I think Nvidia Fermi and now Kepler architecture has more production variances. Now given that TSMC price increase for 28Nm wafers killing the old value of moving to a shrink, Nvidia has no choice but spend more time sorting and binning to get the most from each wafer. Back in the old days the time (investment) it took looking at each chip verse making three sorts probably wasn’t worth the trouble, or wouldn’t generate a large enough number to bring to market. So, today more predicable variants from a wafer, cost prohibitive to just toss say 20%, and probably improve detection and speed of looking at and sorting chips has got us here. From a business standpoint it makes sense.
It leads to the divide and conquer strategy straight from the get go, in the hope buyers are so confounded that they just submit and pay more as they don't want to be seen as the Fri'er.
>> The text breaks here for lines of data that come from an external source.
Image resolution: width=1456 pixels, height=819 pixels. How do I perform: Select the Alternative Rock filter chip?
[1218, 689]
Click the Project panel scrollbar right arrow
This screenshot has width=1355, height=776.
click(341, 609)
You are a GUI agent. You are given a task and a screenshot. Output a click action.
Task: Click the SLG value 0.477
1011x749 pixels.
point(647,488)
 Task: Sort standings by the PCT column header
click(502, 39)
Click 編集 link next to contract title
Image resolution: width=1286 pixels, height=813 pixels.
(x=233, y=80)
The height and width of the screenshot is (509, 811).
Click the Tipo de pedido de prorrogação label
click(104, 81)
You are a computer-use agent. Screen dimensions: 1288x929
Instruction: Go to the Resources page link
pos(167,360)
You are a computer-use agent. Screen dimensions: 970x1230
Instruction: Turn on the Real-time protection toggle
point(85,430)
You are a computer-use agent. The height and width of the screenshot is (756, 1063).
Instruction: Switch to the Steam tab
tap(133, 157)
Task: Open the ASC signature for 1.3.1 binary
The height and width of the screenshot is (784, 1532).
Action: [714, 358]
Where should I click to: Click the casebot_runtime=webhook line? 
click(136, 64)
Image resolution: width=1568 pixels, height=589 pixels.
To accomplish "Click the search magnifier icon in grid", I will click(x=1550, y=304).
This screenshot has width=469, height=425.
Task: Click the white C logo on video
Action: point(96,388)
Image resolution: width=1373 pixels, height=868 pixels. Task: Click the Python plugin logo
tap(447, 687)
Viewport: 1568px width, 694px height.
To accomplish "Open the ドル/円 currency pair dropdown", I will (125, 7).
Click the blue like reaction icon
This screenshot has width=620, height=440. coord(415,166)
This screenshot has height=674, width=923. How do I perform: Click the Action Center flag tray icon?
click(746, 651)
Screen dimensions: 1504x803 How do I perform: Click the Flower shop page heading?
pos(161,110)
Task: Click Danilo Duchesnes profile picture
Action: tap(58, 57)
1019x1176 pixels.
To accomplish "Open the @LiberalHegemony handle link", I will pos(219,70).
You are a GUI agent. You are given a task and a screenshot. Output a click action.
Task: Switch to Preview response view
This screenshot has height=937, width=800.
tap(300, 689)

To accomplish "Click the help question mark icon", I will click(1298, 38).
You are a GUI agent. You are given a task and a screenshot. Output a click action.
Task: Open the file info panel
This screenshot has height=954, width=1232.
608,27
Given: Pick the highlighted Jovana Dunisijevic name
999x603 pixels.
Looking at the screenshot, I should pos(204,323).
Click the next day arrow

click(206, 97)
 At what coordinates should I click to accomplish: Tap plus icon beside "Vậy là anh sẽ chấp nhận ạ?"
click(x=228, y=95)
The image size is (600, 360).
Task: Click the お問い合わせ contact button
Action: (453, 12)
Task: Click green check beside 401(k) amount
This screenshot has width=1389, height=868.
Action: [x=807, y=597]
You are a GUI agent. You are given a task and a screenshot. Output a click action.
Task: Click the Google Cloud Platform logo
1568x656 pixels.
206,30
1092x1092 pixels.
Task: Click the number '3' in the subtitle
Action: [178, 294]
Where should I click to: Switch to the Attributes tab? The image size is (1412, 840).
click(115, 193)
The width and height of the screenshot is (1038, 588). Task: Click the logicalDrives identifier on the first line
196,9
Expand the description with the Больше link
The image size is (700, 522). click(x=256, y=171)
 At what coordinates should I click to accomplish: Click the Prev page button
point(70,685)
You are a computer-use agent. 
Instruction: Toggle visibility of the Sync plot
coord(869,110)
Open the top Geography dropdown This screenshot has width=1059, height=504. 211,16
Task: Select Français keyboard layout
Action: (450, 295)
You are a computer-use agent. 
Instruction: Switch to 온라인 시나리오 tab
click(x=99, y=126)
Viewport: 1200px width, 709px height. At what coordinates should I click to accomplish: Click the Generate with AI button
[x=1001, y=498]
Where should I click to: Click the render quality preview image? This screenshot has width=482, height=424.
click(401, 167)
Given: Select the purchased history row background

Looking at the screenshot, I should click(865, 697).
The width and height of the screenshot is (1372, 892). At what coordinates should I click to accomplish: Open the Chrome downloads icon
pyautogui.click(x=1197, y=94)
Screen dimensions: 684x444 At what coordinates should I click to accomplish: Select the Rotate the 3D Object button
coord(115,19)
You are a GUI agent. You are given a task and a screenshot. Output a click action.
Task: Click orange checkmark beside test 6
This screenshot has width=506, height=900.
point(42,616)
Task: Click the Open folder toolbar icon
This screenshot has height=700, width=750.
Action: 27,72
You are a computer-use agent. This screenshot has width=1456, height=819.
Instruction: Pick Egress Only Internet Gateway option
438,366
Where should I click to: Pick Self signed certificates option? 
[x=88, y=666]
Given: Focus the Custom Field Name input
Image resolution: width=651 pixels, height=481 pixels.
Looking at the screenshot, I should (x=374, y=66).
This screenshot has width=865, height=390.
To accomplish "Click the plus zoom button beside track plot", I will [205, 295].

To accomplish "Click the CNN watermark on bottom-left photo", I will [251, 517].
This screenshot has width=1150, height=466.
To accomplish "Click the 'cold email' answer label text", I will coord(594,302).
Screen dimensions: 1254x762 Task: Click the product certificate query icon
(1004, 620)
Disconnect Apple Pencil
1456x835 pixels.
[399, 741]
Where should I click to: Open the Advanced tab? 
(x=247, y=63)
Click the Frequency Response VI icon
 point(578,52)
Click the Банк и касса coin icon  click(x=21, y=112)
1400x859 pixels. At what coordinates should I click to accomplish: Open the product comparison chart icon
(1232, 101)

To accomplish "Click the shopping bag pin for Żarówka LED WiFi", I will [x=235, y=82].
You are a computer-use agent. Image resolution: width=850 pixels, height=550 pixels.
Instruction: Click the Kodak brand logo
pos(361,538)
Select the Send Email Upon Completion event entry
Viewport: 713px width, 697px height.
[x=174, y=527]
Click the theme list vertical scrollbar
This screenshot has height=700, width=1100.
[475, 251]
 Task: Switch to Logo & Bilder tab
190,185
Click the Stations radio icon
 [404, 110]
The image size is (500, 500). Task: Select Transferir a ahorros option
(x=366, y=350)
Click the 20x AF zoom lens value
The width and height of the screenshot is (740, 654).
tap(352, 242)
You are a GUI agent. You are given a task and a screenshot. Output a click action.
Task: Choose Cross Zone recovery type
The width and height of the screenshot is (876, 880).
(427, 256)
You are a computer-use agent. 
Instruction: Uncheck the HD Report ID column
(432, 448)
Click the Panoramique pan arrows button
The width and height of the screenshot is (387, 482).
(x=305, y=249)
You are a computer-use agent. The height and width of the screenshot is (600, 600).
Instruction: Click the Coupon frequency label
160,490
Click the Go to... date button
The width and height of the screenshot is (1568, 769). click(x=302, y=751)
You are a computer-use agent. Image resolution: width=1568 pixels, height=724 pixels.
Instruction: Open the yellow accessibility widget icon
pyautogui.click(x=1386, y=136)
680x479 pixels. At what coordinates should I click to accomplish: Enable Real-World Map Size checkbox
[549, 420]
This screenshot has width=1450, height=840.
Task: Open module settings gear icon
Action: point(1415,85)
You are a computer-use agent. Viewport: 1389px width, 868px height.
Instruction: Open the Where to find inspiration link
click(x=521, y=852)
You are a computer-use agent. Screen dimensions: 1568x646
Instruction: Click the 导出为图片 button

As now it will be even more befuddling for reviewers to cross check 4 different variations along with the menagerie of AIB models. Because like today, it's getting harder to find specific reviews for a particular AIB offerings. For instance Zotac has six GTX 560 models and there's only one published review I've found W!zzard’s on a AMP edition. The problem is there a couple SKU that now show weekly as “deals”, but as we all know one AIB’s version may not always the cream or value when it gets down to testing like in a "round up" of say five different AIB’s versions. It's harder to spot the lame horse(s) in the herd. Come on really they aren't about to blow this, the strategy is to confounded and befuddle with the hope that it will keep a big bunch of folks to fence sit and it's working.